BBC Radio 4

    RAJAR listening figures for Q3 2011

    Yesterday on my way out of Broadcasting House to have lunch with Libby Purves, I met George Soros in the lift - he had just been a guest on Stephanie Flanders' new series Stephanomics. Before I left the office I listened back to Umberto Eco (what a voice; what books) interviewed for Front Row with Kirsty Lang.

    Midweek included Terry Wogan (and he sang); last week Michael Morpurgo told Libby that he first got to see his real father on TV playing Magwitch in Great Expectations; and the week before featured a hero of mine (and Libby's it turns out), Albie Sachs, the former high-court judge and an architect of the South African constitution.

    Oh, and if you haven't heard them already, don't miss Stephen Fry and Daniel Digby as Marengo and Copenhagen - the war horses of Napoleon and Wellington - in Warhorses of Letters which started this week.

    Our Rajar figures are 10.55m - up by some 187k when compared with last year, although down on last quarter's record of 10.85m. It's worth noting that this quarter includes the summer hols in which listening often dips. Share is 12 per cent - up slightly compared with this time last year when it was 11.8 per cent, but again down on last quarter which was 12.4 per cent (share is about the share of listening to all radio that Radio 4 enjoys).

    The average hours that listeners spend tuned to Radio 4 each week is up a tad this quarter and up some 19 minutes on the year at 12 hours and 17 minutes.

    So on average ten and a half million people listen to Radio 4 for over twelve hours a week.

    Oh and a small record or two - for Woman's Hour Drama, the Afternoon Play, as well as You and Yours - and FOOC on Saturday has done particularly well.
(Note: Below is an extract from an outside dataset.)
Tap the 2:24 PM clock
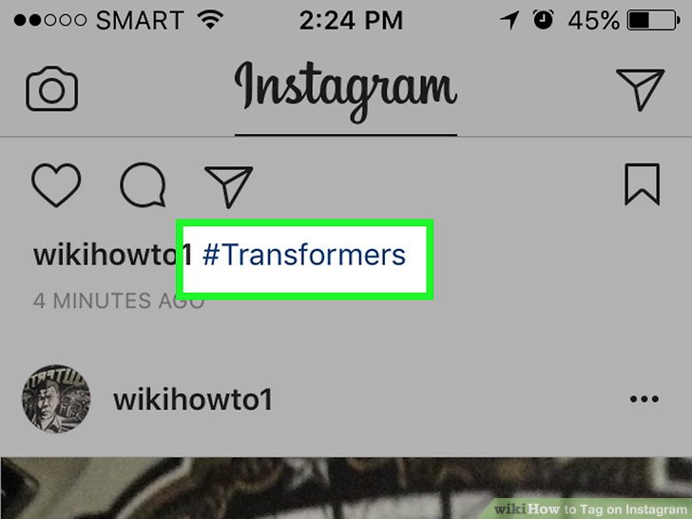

    Radio 4 Extra's reach is much the same as last quarter at 1.52m (it was 1.53m). It is significantly higher than last year - up 46 per cent. Share is a record 0.9 per cent and total hours spent with the station each week hit a record of 9 million+, thanks to average time spent per listener of just over 6 hours. We hope this means that listeners have now found some programmes they enjoy on Radio 4 Extra and are staying with us to listen to them.

    Congratulations to everyone who has contributed to the last three months of programmes.

    Our audience guru, Alison Winter, tells me that on Radio 4 and 4 Extra we are seeing a pattern of long term growth. She said she would add a few lines to this note from me for those who might prefer to go to the tutored source as it were.

    Alison Winter writes:

    "You may recall seeing the headlines 3 months ago when Radio 4 enjoyed a record audience of 10.85m, riding on the tide of good news for radio that saw more people (47.6m, 15+) listening to more radio (just over 1 billion hours every week) than ever before.

    So, as we pondered what the results for Q3 might have in store we expected to see a decline, given that Q3 includes the summer months of July and August, when normal routines can be disrupted and people are apt to spend more time out of the home and workplace. And indeed most radio stations have seen declines on the quarter, Radio 4 being no exception. But there is also a pattern of longterm growth as audiences are, by and large, higher than they were a year ago. In the case of Radio 4, the weekly audience has remained above 10 million (with only one exception) since mid-way through 2009, routinely attracting 1 in 5 of the UK population every week.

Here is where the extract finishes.